Species of flowering plant

Magnolia tamaulipana is a species of flowering plant in the family Magnoliaceae. It is a tree endemic to Tamaulipas and Nuevo León in northeastern Mexico.

==Range and habitat==
Magnolia tamaulipana is native to the Sierra Madre Oriental of Nuevo León and Tamaulipas states. It is known from only five locations, all within El Cielo Biosphere Reserve. The potential forest distribution for the species is estimated at 2,458 km^{2}.

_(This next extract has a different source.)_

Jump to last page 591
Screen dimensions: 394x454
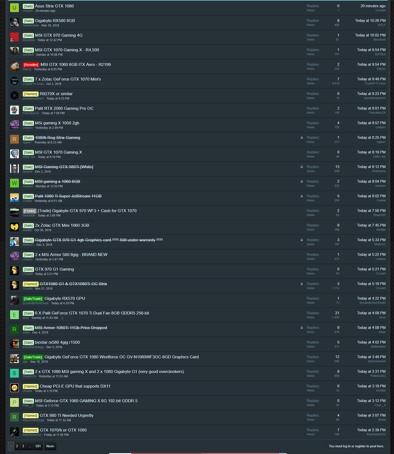[38, 446]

It inhabits montane cloud forests between 1,180 and 1,500 meters elevation.

==Ecology==
Magnolia tamaulipana is pollinated by beetles, including two species of the scarab beetles Cyclocephala and other beetles in family Staphylinidae. The plants produce large protogynous flowers which are viable for up to 24 hours. The flowers are thermogenic, and the heat produced dissipates the flower scent to attract pollinating beetles.

==Conservation==
Most of the species' range is within the El Cielo Biosphere Reserve. The species' population is in decline across its native range, despite living within a protected area. The causes of its population decline aren't well understood, but a study of the effects of hurricanes in the region indicated that hurricanes uproot and damage many mature trees, and the species may have lower regeneration capacity than other cloud forest trees. Other factors causing the population decline may include loss of habitat from deforestation and urbanization. The species conservation status is assessed as endangered.